Check each line of the material, and show the ones that include the word "agent".
════════════════
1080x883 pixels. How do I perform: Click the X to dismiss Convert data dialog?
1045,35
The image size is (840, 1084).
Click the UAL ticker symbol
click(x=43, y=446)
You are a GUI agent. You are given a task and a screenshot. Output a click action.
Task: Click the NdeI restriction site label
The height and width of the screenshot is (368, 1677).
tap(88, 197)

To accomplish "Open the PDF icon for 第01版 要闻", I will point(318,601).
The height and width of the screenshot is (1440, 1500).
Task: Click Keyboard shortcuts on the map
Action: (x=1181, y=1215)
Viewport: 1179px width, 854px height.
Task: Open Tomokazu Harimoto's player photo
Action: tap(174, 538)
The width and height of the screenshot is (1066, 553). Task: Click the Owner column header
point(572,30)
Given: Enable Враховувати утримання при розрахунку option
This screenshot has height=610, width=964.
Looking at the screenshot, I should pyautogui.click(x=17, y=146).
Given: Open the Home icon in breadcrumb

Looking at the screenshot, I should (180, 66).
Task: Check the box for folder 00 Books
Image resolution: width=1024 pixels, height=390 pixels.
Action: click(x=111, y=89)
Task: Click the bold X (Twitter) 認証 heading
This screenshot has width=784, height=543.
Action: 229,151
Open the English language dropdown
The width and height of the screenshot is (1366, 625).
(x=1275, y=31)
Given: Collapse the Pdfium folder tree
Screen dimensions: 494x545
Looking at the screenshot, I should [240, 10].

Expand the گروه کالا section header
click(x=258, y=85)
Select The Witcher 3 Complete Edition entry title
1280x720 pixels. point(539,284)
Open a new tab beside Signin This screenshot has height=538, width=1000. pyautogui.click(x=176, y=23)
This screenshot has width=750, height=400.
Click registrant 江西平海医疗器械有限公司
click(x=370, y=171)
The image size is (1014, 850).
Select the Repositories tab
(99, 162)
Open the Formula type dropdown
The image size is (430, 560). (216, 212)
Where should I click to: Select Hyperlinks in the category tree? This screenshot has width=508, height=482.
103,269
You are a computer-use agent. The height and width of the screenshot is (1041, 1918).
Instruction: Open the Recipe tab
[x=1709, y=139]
════════════════
Response to the exercise:
You are a GUI agent. You are given a task and a screenshot. Output a click action.
You are a computer-use agent. The height and width of the screenshot is (1041, 1918).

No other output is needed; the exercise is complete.